In the entries that follow, find every line containing "will" and copy it.

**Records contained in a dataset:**

- Opening Delimiter -

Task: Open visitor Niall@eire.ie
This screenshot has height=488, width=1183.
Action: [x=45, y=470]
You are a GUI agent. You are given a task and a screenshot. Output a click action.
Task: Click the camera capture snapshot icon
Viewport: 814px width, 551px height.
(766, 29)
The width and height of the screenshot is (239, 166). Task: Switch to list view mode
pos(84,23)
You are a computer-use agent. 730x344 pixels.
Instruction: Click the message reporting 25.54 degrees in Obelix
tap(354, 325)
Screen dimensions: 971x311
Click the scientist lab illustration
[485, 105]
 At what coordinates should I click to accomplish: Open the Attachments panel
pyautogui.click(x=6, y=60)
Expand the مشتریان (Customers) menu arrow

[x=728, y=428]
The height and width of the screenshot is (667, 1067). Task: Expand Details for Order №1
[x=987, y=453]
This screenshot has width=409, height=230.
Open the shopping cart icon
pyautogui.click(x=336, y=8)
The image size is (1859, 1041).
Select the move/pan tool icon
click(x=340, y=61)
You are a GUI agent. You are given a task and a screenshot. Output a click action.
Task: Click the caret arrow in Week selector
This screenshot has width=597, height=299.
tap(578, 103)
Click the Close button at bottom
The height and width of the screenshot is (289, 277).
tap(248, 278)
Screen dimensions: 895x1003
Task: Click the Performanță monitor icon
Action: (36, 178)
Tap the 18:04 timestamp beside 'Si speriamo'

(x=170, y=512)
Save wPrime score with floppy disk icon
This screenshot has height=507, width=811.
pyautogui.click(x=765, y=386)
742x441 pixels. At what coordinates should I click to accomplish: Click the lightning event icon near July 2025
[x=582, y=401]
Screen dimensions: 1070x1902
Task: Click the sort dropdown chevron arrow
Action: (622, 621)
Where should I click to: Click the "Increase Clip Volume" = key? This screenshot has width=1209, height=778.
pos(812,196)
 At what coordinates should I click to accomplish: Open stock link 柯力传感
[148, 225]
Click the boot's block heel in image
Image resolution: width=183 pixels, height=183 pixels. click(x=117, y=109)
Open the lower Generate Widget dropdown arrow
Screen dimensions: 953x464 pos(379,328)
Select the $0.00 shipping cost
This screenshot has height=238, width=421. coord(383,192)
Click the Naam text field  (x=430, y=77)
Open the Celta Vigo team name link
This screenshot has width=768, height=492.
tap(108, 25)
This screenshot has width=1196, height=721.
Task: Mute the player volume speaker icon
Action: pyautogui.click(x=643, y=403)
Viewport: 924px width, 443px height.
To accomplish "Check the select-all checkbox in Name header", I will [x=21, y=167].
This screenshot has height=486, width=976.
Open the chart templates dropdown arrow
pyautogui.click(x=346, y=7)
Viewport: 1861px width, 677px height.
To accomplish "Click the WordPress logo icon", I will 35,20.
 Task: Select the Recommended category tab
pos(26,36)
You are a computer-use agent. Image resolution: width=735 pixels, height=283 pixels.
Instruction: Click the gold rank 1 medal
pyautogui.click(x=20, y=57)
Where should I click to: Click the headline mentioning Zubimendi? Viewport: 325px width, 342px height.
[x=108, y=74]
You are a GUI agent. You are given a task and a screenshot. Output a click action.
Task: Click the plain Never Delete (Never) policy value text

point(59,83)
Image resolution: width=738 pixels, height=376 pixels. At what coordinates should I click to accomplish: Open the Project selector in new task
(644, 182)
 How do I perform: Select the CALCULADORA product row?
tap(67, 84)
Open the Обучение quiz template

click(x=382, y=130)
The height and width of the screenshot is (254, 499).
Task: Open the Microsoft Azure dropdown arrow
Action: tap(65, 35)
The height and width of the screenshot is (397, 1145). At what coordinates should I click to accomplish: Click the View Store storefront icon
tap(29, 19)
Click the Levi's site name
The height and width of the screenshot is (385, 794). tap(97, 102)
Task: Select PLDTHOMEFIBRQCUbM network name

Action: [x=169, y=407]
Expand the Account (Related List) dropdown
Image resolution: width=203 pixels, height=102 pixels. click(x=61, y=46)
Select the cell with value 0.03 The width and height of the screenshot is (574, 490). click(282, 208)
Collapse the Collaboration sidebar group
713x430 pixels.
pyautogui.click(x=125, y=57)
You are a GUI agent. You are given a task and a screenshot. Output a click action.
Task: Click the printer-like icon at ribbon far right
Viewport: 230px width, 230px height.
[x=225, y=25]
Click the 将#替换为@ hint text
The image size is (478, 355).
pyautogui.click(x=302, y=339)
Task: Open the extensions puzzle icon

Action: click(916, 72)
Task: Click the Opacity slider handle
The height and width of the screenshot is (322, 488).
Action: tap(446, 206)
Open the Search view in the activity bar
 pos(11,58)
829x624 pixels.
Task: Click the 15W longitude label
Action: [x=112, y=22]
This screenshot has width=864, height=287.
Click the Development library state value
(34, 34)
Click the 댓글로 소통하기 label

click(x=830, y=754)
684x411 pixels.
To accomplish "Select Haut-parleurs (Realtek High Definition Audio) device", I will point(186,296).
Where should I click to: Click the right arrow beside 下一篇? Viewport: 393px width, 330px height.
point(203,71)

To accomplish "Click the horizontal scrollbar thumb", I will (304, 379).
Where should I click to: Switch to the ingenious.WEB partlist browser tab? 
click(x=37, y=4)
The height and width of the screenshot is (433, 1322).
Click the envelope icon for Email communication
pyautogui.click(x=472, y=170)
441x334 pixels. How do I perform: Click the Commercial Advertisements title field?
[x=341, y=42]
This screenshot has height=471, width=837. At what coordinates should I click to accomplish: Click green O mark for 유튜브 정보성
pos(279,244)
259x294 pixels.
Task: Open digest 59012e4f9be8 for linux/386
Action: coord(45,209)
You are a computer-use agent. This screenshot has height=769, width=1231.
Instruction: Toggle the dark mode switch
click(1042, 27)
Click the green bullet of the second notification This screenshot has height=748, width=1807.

- Closing Delimiter -

**Task answer:**
To accomplish "Check the select-all checkbox in Name header", I will [x=21, y=167].
To accomplish "Click the WordPress logo icon", I will 35,20.
To accomplish "Select Haut-parleurs (Realtek High Definition Audio) device", I will point(186,296).
To accomplish "Click the horizontal scrollbar thumb", I will (304, 379).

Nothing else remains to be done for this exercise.